Reproduce the material with "Display area" substituted for every occurrence of "Viewport", leaving everything else unchanged. Omit the pictures from your answer.
━━━━━ MATERIAL PROVIDED ━━━━━
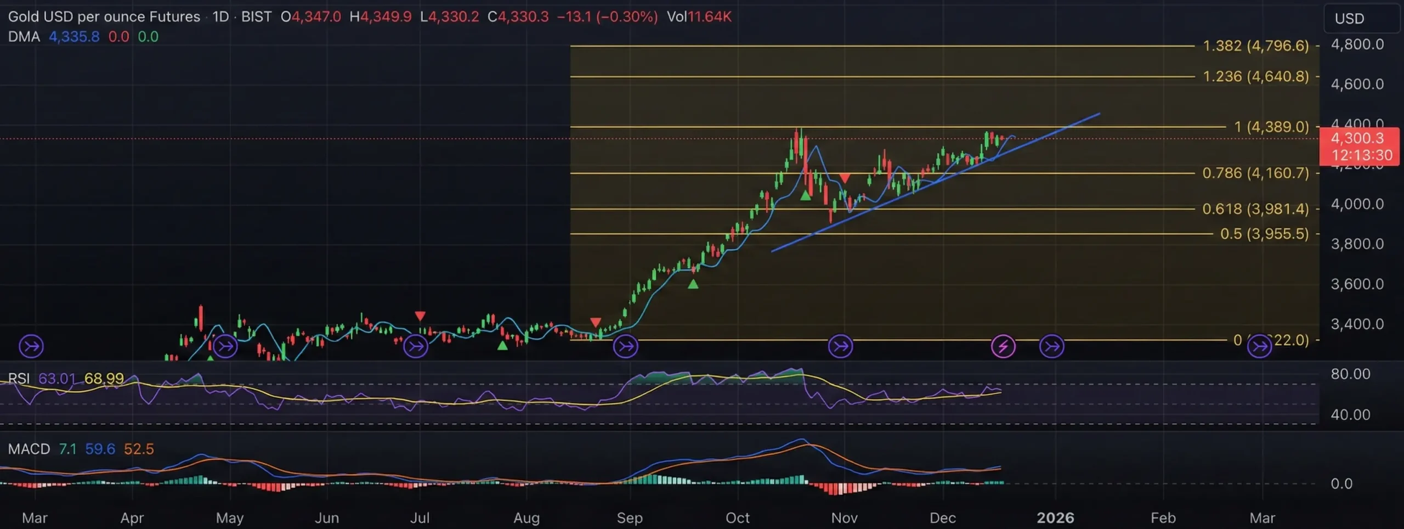Select the MACD indicator legend
1404x529 pixels.
coord(29,449)
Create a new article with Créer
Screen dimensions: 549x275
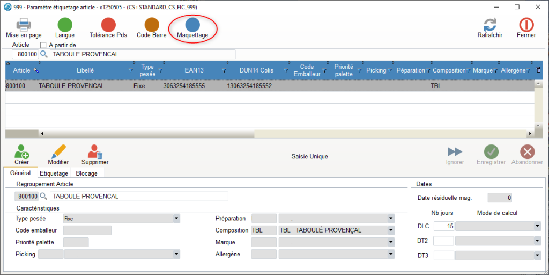pyautogui.click(x=21, y=152)
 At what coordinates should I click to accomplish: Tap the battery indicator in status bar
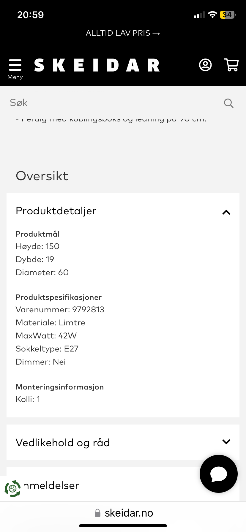(x=227, y=15)
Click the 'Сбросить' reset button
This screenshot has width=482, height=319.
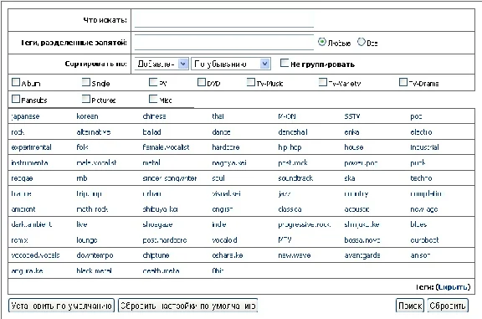point(448,306)
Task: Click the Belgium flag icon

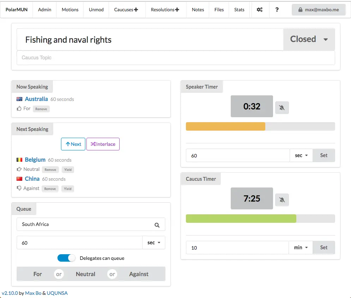Action: point(19,160)
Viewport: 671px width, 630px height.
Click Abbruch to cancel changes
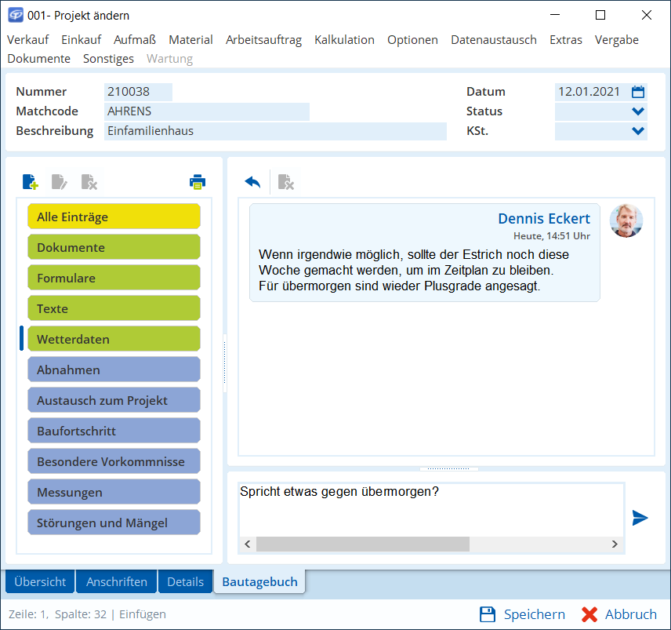pyautogui.click(x=619, y=614)
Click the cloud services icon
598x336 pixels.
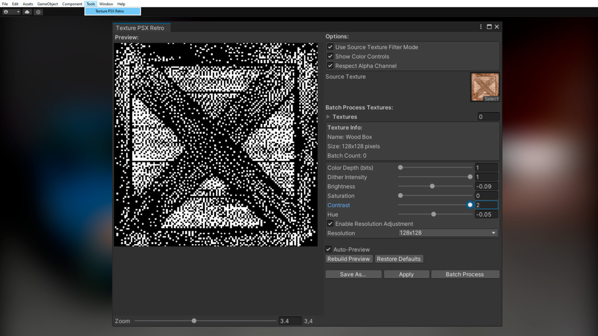27,12
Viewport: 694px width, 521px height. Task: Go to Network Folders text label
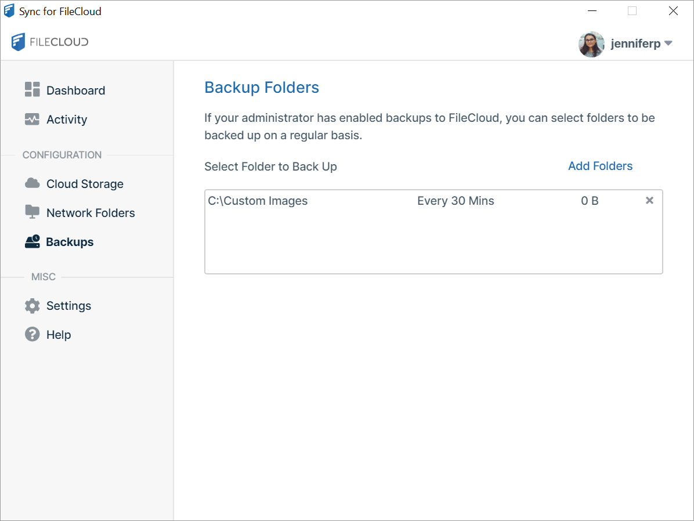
━━━━━
**RESULT FOR THIS EXERCISE:**
Select the MACD indicator legend
1404x529 pixels.
coord(29,449)
Create a new article with Créer
Screen dimensions: 549x275
pyautogui.click(x=21, y=152)
 At what coordinates should I click to accomplish: Tap the battery indicator in status bar
(x=227, y=15)
Click the 'Сбросить' reset button
This screenshot has width=482, height=319.
point(448,306)
Task: Click the Belgium flag icon

Action: point(19,160)
Display area: 671px width, 630px height.
Click Abbruch to cancel changes
pyautogui.click(x=619, y=614)
Click the cloud services icon
598x336 pixels.
27,12
Display area: 694px width, 521px height. Task: Go to Network Folders text label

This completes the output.